Analyze YugabyteDB Change Data Capture Data with Azure Synapse Analytics

Nandita Valsan and Balachandar Seetharaman

May 2, 2023

Yugabyte has collaborated with Microsoft to create a powerful solution to stream YugabyteDB Change Data Capture (CDC) data into an Azure Synapse Analytics workspace. With this robust yet easy-to-deploy solution, organizations can gain valuable insights into their CDC data in near real-time.

Reference Architecture

The diagram below shows how to move YugabyteDB Anywhere CDC data to an Azure Synapse Analytics workspace.

Solution architecture to move YugabyteDB CDC data to Azure Synapse.

The components used are:

YugabyteDB Anywhere- Yugabyte’s self-managed DBaaS for deploying YugabyteDB at scale that includes YugabyteDB’s self-managed, stateless CDC functionality with support for Confluent’s Kafka Connect. A pull-based model is used to report changes from the database’s Write-Ahead-Log (WAL).

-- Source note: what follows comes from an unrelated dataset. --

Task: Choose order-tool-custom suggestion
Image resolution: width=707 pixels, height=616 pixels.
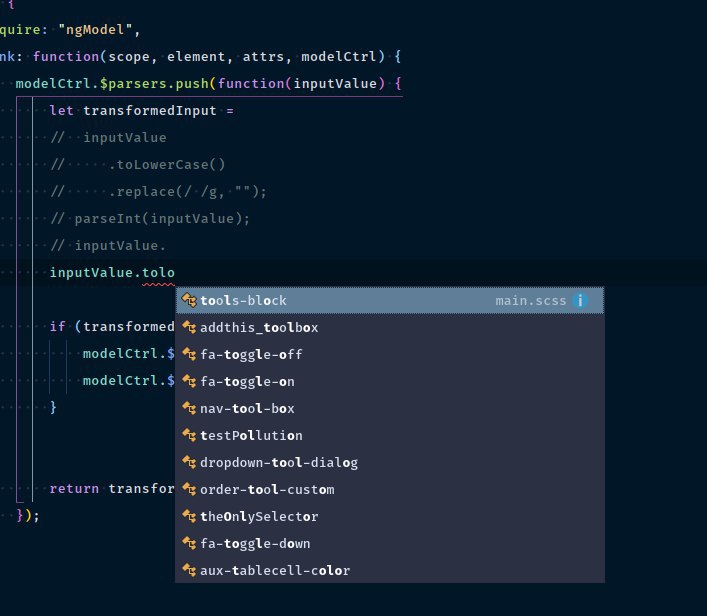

Learn more about the implementation of CDC on the YugabyteDB’s documentation site.
YugabyteDB Debezium Connector- Pulls data from YugabyteDB, publishes it to Kafka, and runs in a Microsoft Azure Virtual Machine.
Azure Event Hubs– Azure’s big data streaming platform and event ingestion service.
Azure Synapse Pipelines
An ADLS Gen2 Storage account.
Azure Synapse workspace– Azure’s integrated platform service that merges the capabilities of data lakes, data integrations for ETL/ELT pipelines, analytics tools, and services.

Here’s how the data flows through each of these components.

Step	Tool or Service	Purpose
1	Debezium YugabyteDB Kafka Connect	Stream the changed data sets requested from the source YugabyteDB Anywhere YSQL tables.
2	Azure EventHubs	Stream messages from Kafka to different targets.
3	Azure Synapse Analytics Pipeline	Used to schedule data-driven workflows that can ingest data from Azure Event Hubs to an Azure Data Lake Storage (ADLS) Gen 2 account.
4	ADLS Gen2	CDC data from the Azure Event Hub is saved to ADLS Gen2 in Parquet format.
5	Azure Synapse workspace	Azure SQL Pools and Spark Pools can be used to analyze the CDC data from Yugabyte in near real time.

Getting Started

Prerequisites. To get started, you’ll need to have:

a YugabyteDB Anywhere database with CDC enabled
an Azure Event Hubs instance
an Azure Synapse Analytics workspace with SQL Pools and Spark Pools. Tables can be created in the SQL Pools to house the CDC data.
an Azure Data Lake Storage Gen2 account. The Yugabyte CDC data resides in this Storage account and can be queried using external tables in Synapse SQL Pools.

Step 1: Create an Event Hubs namespace and Event Hubs

Azure Event Hubs will be used to capture the CDC data from YugabyteDB. To create Event Hubs namespace and Event Hubs, we have provided a link to the quickstart instructions. Save the Event Hubs connection string and fully qualified domain name (FQDN) for later use. For instructions, see Get an Event Hubs connection string.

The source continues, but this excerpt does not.